(Data items)

• • • • •

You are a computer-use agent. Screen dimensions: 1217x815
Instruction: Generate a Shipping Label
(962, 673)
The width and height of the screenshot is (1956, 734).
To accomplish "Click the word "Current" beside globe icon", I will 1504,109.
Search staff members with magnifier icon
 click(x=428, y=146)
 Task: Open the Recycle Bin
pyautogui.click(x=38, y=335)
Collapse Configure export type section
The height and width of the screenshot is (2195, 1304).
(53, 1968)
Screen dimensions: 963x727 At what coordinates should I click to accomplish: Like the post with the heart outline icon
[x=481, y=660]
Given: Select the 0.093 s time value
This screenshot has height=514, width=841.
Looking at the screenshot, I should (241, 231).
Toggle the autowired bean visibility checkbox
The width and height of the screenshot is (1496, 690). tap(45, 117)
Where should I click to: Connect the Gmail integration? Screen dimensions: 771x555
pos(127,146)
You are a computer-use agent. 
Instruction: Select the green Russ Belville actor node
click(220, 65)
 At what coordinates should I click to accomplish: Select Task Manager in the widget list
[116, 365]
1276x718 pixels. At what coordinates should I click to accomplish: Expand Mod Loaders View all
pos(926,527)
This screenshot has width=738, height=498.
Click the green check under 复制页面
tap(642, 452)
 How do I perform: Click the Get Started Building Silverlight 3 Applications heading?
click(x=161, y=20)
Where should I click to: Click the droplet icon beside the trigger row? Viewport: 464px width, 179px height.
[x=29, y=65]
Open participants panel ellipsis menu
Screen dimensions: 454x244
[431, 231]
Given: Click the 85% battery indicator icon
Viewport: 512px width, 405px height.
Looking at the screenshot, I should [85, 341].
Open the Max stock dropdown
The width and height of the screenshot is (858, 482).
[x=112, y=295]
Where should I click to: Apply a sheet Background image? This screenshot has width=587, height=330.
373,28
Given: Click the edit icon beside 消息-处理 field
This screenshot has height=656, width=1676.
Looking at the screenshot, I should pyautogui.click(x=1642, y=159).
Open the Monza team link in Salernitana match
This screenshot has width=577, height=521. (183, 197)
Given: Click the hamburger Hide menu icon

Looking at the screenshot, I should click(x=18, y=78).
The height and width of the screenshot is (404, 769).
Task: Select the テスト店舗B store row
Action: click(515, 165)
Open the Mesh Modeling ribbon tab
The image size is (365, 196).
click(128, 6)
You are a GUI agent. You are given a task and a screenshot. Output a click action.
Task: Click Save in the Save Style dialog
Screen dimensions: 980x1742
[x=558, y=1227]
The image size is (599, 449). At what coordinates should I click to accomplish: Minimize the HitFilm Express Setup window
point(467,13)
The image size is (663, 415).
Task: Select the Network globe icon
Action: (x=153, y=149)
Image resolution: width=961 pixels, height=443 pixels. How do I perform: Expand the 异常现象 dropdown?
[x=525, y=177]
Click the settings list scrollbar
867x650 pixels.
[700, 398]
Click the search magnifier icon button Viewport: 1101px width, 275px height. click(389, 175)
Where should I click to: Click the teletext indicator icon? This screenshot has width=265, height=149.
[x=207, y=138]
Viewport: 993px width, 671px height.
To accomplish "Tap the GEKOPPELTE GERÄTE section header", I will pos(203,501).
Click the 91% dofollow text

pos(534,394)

• • • • •

Required action =>
Report, with no additional words, how many lines in the records above contain the word "computer".

Response to this exercise =>
2